▶ [Information provided]
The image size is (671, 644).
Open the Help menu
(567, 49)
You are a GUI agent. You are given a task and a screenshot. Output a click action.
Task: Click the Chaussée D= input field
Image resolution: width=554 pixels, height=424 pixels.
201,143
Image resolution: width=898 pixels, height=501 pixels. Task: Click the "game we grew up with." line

* * *

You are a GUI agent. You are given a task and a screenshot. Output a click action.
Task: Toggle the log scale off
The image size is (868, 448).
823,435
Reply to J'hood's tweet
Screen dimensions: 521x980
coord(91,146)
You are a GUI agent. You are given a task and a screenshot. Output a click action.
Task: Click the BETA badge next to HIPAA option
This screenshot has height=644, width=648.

---

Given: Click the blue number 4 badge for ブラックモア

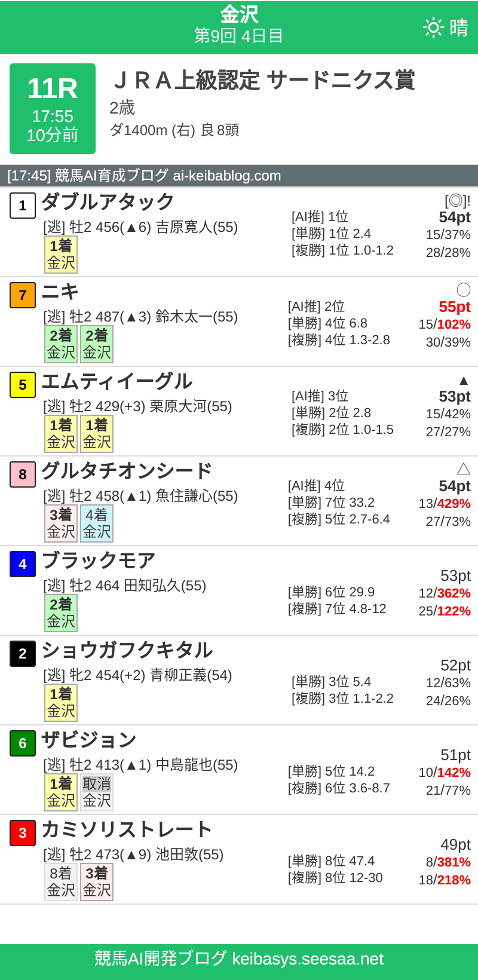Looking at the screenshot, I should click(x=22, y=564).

▶ [Prompt] Return, with no change at all, every line in the entries above from the line containing "Image resolution: width=554" through the line containing "Image resolution: width=898".

▶ [Output of the exercise]
Image resolution: width=554 pixels, height=424 pixels.
201,143
Image resolution: width=898 pixels, height=501 pixels. Task: Click the "game we grew up with." line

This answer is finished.